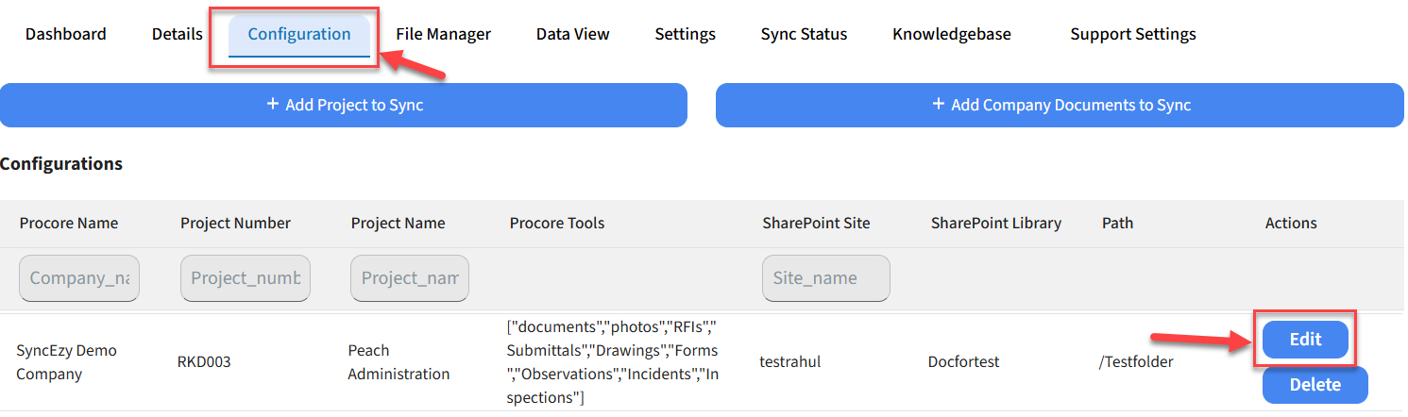1408x417 pixels.
Task: Focus the Company_name filter field
Action: (x=79, y=278)
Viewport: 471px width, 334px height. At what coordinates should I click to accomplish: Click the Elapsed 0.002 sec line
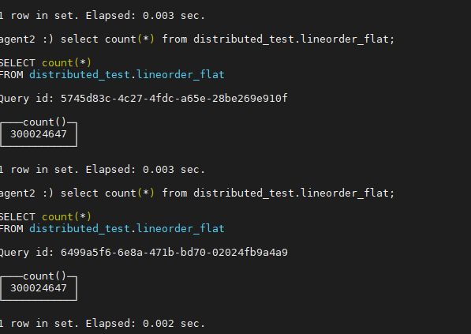point(103,324)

### How to complete this task
Skip every picture and retype only the lines from the line with "Viewport: 471px width, 334px" through the last line of the listing, both ends included, exactly as they appear.

### Solution below
Viewport: 471px width, 334px height. At what coordinates should I click to accomplish: Click the Elapsed 0.002 sec line
point(103,324)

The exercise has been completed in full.